How do the NeRF models do this? They reconstruct the scene by shooting rays from each camera and using differentiable rendering to calculate the color of each pixel. The model then learns to optimize overall rays (hence, the scene) by comparing a rendered image with the original.

However, the original NeRF struggles at several points while doing this optimization. It is very slow (learning the representation of a scene may take longer than a whole day), it cannot account for any dynamic scenes or lighting (it bakes the lighting in the scene), it cannot generalize to other scenes, geometry extraction from it is difficult and hence, rendering the scene on a low-performance device is near impossible. These shortcomings created many research questions and thus, the researchers introduced many (and we mean MANY) new variants that can account for these shortcomings. We will not go into the specifics of these variants as they are not within the scope of this blog post, however, we will be mentioning some of them along the way.

Generally, NeRF models are composed of three key parts: The first part is the positional encoding, in which the rays that are shot from the cameras are transformed from 3D world coordinates to higher dimensions that correspond to real features in the scene. Transformer models are a particular source of inspiration here: the scene is represented with sinusoidal functions of increasing frequency. While the sine functions with lower frequencies correspond to broader features in the image, higher frequency functions explain the finer details in the scene.

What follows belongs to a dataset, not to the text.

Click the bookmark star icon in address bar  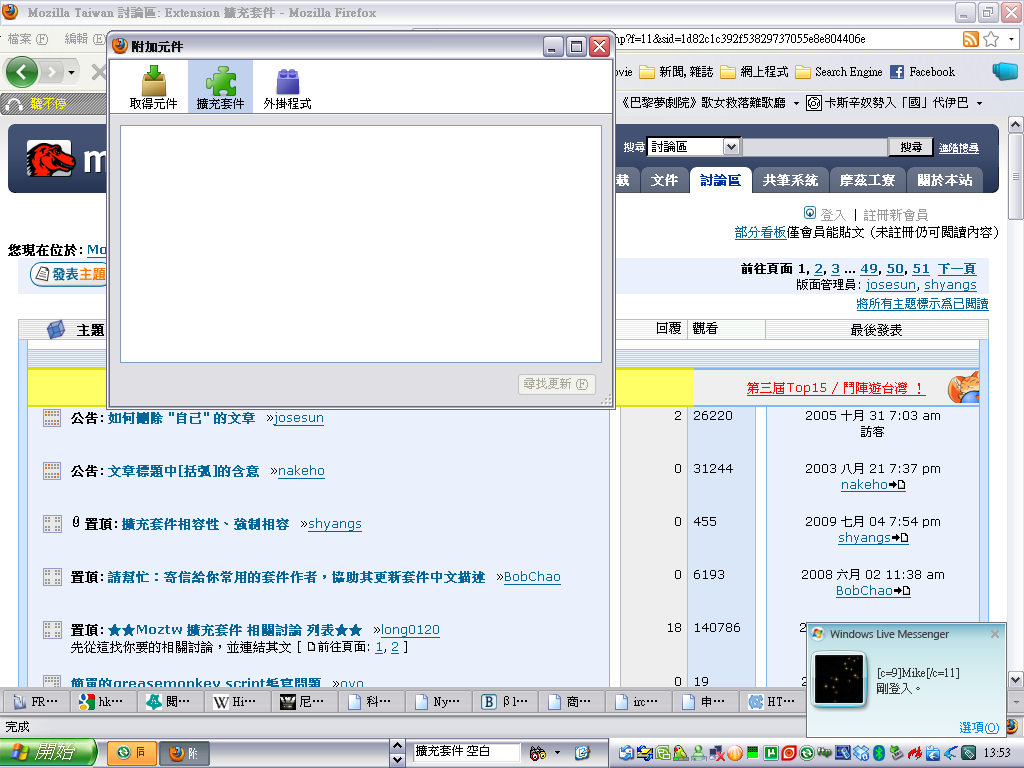click(x=991, y=39)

Scene approximation is the second key part, whether done through a multi-layer perceptron or done with sparse voxels in combination with spherical harmonics (first introduced by Plenoxels); all neural radiance fields use a model to approximate the 3D color and density of the scene. This is also the most computationally expensive part of the radiance fields, as, during the inference, the model is probed multiple times to output color and density information at various points.

Finally, we have differentiable rendering — which is, in a sense, the heart of the model. There are quite a number of variations here too. The original NeRF model uses a ray-based integral which amalgamates the density and color in a neat single formula, whereas variants like NeuS put the signed distance function in the spotlight and render color using a separate network. Some other variants like mip-NeRF completely do away with ray-based calculations and rely on an imaginary cone between the camera and pixels for predicting color.

As artlabs, we are integrating all three key components with emphasis on high speed and high quality. In light of new improvements in the neural graphics space, we look at the NeRF models as a whole and dive into each of them to understand and apply them to our technology by evaluating these variants using three key components.

Author: Ahmet Balcıoğlu, AI Engineer at artlabs